» **TASK PROMPT**
Leaving the pictures aside, reproduce the data in full and word for word.

Items from a data source
++++++++++++++++++++
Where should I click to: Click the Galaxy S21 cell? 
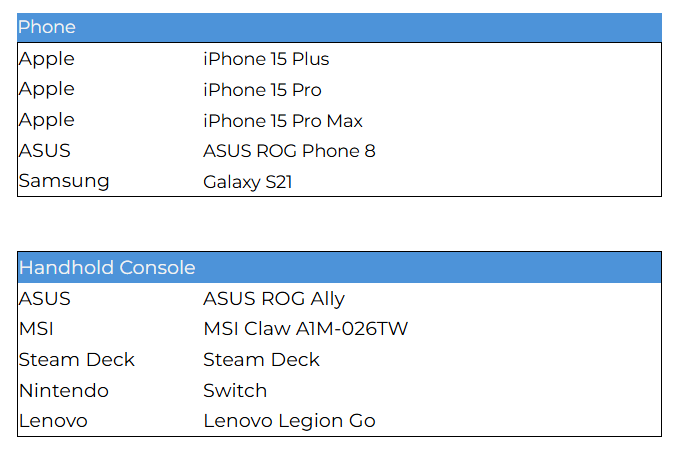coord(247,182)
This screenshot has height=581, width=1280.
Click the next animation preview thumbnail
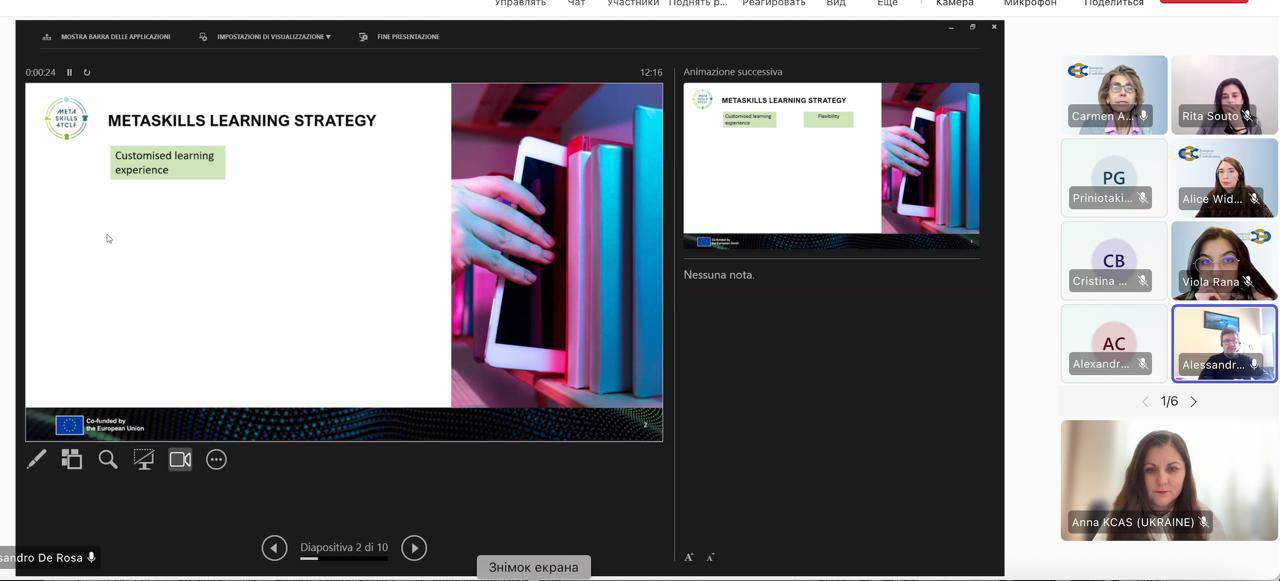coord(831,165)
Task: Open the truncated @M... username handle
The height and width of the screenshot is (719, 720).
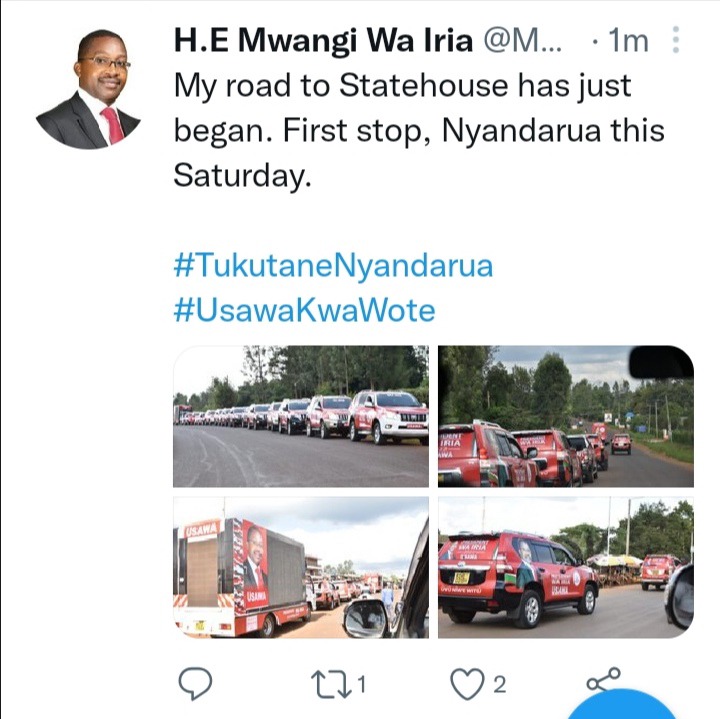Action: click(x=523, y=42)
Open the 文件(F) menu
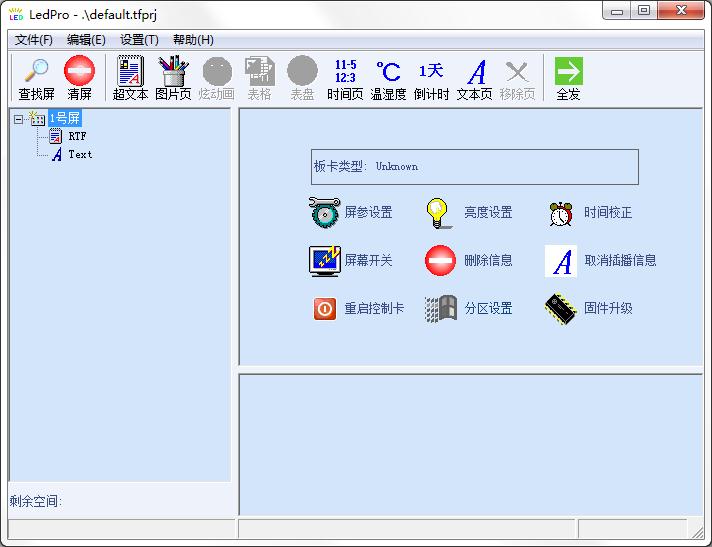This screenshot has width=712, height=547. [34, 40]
++++++++++++++++++++
» **OUTPUT FOR THIS TASK**
Where should I click to: Click the Galaxy S21 cell? 
coord(247,182)
This screenshot has height=581, width=1280.
Click the next animation preview thumbnail
coord(831,165)
Task: Open the truncated @M... username handle
The height and width of the screenshot is (719, 720).
Action: click(x=523, y=42)
Open the 文件(F) menu
This screenshot has width=712, height=547. [34, 40]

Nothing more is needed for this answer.